PROBLEM DESCRIPTION: The finished copy must match the records exactly, except that it contains no pictures.

THE DATA:
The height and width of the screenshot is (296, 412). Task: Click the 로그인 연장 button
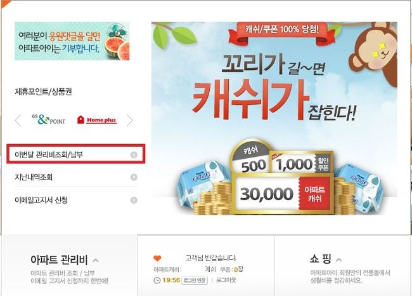click(195, 280)
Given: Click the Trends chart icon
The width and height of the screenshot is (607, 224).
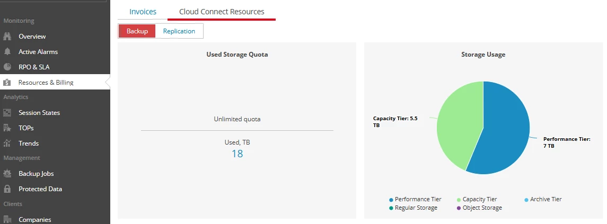Looking at the screenshot, I should point(7,144).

EXERCISE OUTPUT:
The height and width of the screenshot is (296, 412). Task: Click the 로그인 연장 button
click(195, 280)
Given: Click the Trends chart icon
The width and height of the screenshot is (607, 224).
Looking at the screenshot, I should point(7,144).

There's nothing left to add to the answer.